**RECORDS FOR THIS EXERCISE**
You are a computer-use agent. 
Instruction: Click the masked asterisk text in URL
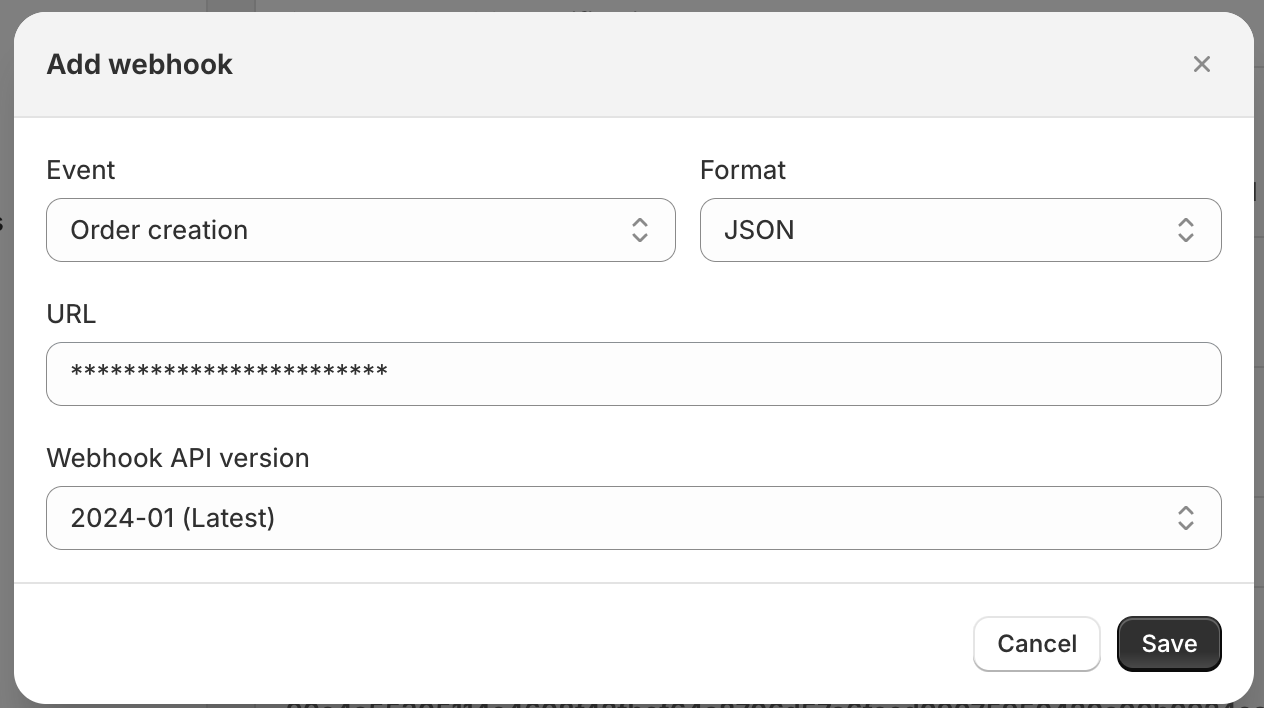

---

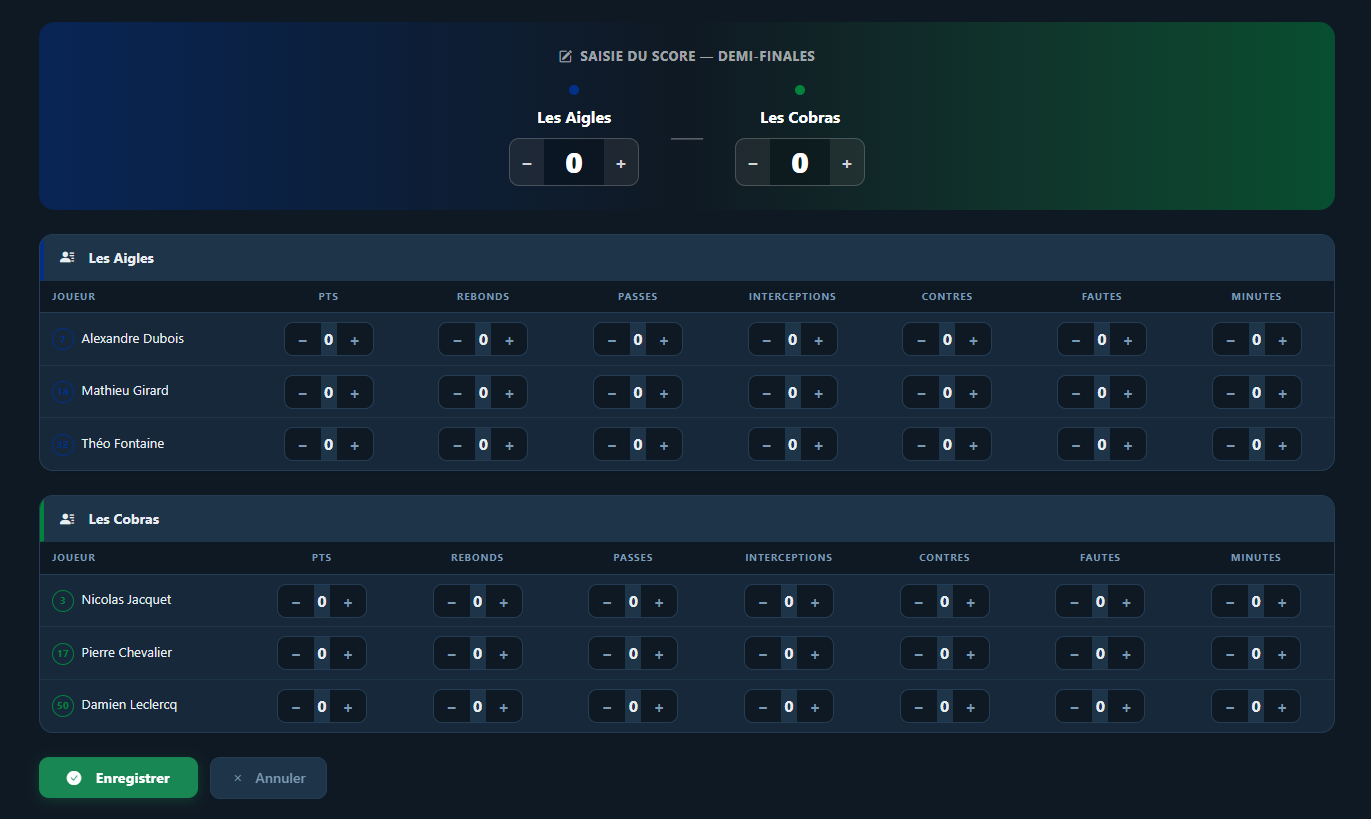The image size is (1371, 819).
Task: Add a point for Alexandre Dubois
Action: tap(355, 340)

**ACTION ITEM**
Above is a listing; print exactly its lines from the one with "You are a computer-use agent." through the one with "Instruction: Click the", and no other lines.

**YOUR SOLUTION**
You are a computer-use agent. 
Instruction: Click the masked asterisk text in URL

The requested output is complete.